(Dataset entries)
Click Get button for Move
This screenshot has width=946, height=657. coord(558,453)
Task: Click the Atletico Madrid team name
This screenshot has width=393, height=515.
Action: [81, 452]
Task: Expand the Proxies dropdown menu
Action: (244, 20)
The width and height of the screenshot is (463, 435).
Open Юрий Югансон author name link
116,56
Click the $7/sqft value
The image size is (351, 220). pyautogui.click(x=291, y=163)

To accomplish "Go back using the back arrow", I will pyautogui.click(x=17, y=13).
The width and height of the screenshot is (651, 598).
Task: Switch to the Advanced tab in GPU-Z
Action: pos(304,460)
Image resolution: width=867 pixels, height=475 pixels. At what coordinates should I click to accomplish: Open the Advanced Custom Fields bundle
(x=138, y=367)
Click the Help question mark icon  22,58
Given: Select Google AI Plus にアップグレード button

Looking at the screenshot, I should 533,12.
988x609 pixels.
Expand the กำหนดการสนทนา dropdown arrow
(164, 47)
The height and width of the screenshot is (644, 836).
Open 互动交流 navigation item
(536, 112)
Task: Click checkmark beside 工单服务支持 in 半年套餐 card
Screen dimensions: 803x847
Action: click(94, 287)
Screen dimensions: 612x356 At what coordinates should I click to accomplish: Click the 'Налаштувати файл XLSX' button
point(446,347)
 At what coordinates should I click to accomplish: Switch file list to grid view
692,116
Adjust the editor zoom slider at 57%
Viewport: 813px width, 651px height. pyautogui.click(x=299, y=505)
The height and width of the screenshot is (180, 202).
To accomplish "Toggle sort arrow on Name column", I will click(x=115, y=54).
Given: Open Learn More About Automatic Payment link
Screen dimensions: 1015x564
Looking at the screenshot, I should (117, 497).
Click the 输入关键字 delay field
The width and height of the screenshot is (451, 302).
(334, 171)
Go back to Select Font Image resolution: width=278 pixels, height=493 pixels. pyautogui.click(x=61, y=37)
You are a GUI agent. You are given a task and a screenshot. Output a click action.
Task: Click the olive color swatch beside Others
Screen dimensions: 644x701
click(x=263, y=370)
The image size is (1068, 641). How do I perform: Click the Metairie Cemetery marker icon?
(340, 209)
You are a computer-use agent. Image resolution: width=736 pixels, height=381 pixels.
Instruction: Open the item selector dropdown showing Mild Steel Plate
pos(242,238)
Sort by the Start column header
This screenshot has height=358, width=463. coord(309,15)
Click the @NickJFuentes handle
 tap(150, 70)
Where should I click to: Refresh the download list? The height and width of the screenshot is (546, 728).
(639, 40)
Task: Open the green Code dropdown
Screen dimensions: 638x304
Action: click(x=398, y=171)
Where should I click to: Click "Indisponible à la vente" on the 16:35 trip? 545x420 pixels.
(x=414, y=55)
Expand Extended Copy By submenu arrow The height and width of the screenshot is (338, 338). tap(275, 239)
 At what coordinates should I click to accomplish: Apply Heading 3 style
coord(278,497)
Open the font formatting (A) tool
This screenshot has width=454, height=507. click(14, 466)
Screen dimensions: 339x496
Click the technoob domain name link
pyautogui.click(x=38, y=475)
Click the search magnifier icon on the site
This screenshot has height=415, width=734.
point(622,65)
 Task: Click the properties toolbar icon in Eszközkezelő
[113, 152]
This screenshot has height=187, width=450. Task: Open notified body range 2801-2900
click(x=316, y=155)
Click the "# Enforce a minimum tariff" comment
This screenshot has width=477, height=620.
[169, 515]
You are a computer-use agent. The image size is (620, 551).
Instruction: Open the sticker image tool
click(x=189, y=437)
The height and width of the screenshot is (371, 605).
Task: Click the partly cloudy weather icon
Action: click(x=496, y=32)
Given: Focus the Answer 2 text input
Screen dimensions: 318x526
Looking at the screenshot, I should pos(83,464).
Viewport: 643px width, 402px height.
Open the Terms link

◆ **Directions for this task**:
In the entries above, find every line with the word "beside" and list it.

◆ **Result**:
Task: Click checkmark beside 工单服务支持 in 半年套餐 card
Task: Click the olive color swatch beside Others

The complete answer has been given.